Madonna once said, “I prefer young men. They don’t know what they’re doing, but they can do it all night!” Looks like Dr. Ben and the GOP may have found another fan of their foreign policy.

 

 

Categories
Media Obama Race War

Beyond the “race card”

Charles Blow recently had some terrific things to say about race in the New York Times. In summary, people should stop “playing the ‘race card’ card”–trying to shut down dialogue about race because they see it as a facade for excuse-making. While it can’t be disproved that someone, somewhere deflected legitimate criticism by accusing her accuser of racism, it’s surely not the imminent threat to healthy dialogue its made out to be. Anyway, that’s Mr. Blow’s excellent point, expertly advanced in his article. Mine is different.

There are all kinds of silly ways conservatives attempt to shut down dialogue. Of course, as curator of a site called ThisWeekInStupid, I worry constantly about painting with too broad a brush. Not all conservative arguments fall into the categories described below. However, I’d like to coin a few new terms to describe some of the most ridiculous conservative arguments.

Playing the “stop playing the ‘Bush card’ card.” When cons play the “stop playing the ‘Bush card’ card,” they attempt to blunt criticism of GOP policies or defenses of liberal policies by asking liberals to pretend the world was created in 2009. No one is responsible for the rise of ISIS because there was no 2008. Budget deficits started in 2009. Obama should stop making excuses for the economy because it’s not like anyone else cratered the housing and credit markets. In one survey 20% of Americans faulted Obama more than Bush for the poor response to Hurricane Katrina in 2006. That’s some weapons-grade self-deception. Expect to see a lot of railing against the ‘Bush card’ in 2016 whether Jeb gets the nomination or not.

Playing the “Neville Chamberlain” card. In my experience, you cannot engage in a conversation about Khomeini, Putin, Kim Jong-Il, Obamacare or the Denver Broncos without someone invoking Hitler.  Ben Carson if no one else. And, whether he’s mentioned by name or not, the specter of Neville Chamberlain and his policy of Nazi appeasement will, inevitably, haunt the discussion. To listen to players of the Neville Chamberlain card, you’d think that, without their constant vigilance, we’d have a world war every other year (perhaps in off-Olympic years?). Don’t want to put troops in Ukraine? You’re probably the kind who would have just let the Nazis walk in to London. Worried about collateral damage from air strikes against Iran/Syria/Libya/North Korea/Belgium? You appeasing pantywaist. Neville Chamberlain would be proud.
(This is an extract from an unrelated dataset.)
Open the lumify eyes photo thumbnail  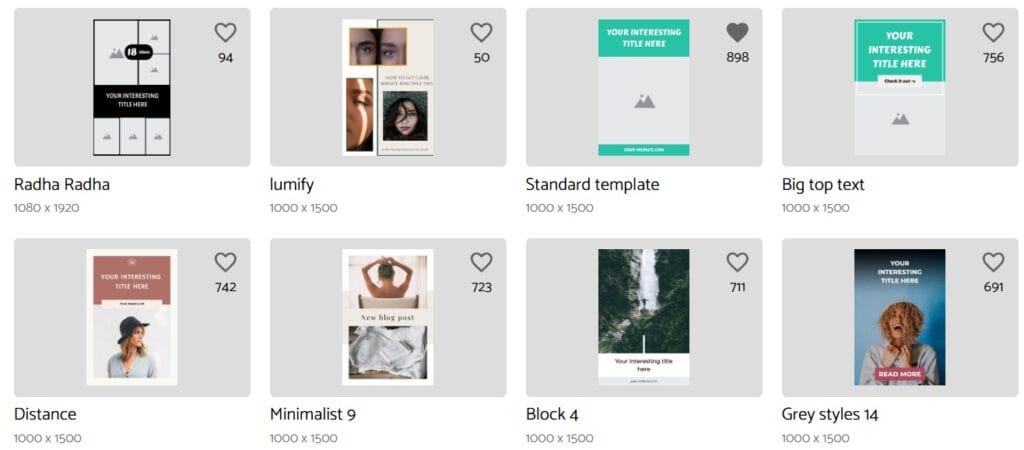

Playing the “free speech” card. You can read literally thousands of pages of whining by conservative pundits and politicos that conservative viewpoints are not heard and that this is a grievous blow to the First Amendment. When college students protested the invitation of Condolezza Rice to speak at commencement, that was the “PC police” out to throw a wet blanket over the discussion. But all viewpoints do not get equal time. Stupid doesn’t get the same respect as rational debate. You have the right to spout whatever ridiculous nonsense you want on your blogs and cable channels, but it is not limiting free speech when I call it out as ridiculous nonsense. If your views are valid, let’s have a discussion. But stop playing the “free speech” card and explain to me how to distinguish your ignorance from garden variety bigotry and selfishness.

I respect your conservative views. I do. Just kidding. I can’t really pull that off. These days it seems to me the Republican platform is equal parts racial ignorance and denial, poor arithmetic and the mistaking of the 1980s movie Red Dawn for a documentary. But I’m glad to explain all of that to you, and to hear your responses. But as soon as you pull out the Neville Chamberlain card, I’m outta here.